Engagement für neues Ausbildungsmodell
Als prägende Ereignisse der letzten Jahre nennt Schnyder den Wechsel zum Anordnungsmodell für psychologische Therapien und die Einführung des TarDoc-Tarifs. Diese Entwicklungen hätten die Beziehungen zwischen den Berufsgruppen und die finanzielle Situation der Psychiaterinnen und Psychiater beeinflusst. Mit dem Fachkräftemangel, den Wartezeiten und einem Reformstau in der Ausbildung steht die Psychiatrie auch in der Zentralschweiz vor Herausforderungen.

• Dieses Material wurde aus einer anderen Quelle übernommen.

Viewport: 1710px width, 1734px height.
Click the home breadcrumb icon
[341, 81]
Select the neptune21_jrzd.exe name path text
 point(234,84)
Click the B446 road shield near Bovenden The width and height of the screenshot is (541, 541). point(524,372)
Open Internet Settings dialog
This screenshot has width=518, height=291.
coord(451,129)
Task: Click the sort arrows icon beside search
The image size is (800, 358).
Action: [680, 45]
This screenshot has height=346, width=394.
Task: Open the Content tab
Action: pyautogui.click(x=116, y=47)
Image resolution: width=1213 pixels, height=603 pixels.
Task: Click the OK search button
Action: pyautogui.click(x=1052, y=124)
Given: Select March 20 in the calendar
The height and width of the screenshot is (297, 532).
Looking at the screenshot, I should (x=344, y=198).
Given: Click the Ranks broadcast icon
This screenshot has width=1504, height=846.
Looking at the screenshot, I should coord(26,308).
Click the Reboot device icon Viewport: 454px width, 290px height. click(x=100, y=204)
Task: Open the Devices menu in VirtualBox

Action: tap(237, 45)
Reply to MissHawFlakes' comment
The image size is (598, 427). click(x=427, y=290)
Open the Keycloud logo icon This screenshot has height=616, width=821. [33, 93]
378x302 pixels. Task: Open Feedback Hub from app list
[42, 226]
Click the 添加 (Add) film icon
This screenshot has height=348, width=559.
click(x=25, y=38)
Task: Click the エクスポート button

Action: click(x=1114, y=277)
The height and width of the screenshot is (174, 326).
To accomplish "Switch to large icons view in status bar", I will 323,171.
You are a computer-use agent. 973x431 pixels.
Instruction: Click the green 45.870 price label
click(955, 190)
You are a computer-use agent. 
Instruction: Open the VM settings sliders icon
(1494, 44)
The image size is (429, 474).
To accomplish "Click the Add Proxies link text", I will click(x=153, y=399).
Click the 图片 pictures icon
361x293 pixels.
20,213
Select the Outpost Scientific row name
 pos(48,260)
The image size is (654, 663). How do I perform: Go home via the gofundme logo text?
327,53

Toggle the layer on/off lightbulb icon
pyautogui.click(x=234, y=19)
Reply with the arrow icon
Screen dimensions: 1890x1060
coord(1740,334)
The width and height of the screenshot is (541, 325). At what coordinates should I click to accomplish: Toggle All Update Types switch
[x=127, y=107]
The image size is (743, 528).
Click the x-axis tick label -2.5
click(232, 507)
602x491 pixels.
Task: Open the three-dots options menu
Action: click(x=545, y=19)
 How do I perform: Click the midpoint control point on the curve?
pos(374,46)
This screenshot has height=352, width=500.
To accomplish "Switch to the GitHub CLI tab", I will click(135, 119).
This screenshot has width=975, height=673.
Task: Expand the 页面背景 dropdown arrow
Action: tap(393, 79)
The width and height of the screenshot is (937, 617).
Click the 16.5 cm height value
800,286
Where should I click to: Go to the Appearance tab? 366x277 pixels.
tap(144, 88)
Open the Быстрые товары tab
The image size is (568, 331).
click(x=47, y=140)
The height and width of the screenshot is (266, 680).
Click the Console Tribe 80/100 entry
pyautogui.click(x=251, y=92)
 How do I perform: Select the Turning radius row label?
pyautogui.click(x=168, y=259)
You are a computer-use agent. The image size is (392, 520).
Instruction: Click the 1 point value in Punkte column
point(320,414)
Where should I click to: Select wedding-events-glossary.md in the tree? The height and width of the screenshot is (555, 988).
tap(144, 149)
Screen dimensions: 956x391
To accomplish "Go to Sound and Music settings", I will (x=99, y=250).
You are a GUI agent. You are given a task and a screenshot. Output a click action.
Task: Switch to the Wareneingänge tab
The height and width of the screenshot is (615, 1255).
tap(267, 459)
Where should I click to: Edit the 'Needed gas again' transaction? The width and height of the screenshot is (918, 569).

Doch gerade hier liegt auch eine Chance. Mit innovativen Ansätzen könnte die ZSGPP eine Vorreiterrolle übernehmen – sei es durch Impulse für neue Rekrutierungsstrategien oder für eine modernisierte Ausbildung, die Psychologie und Psychiatrie stärker vereint. Schnyder: «Eine Zusammenfassung von Psychologie und Psychiatrie in der Lehre würde die Konkurrenz beenden und eine Ausbildung schaffen, mit der Studienabgängerinnen und -abgänger bereits voll auf den Einsatz in der Versorgung vorbereitet sind.»
Trotz des Wandels bleibt klar: Die ZSGPP ist mehr als nur ein Verein – sie ist ein Ort des Austauschs, der Zusammenarbeit und des gemeinsamen Lernens. Mit frischen Ideen und engagierten Mitgliedern kann sie auch in Zukunft einen wichtigen Beitrag zur psychiatrischen Versorgung leisten.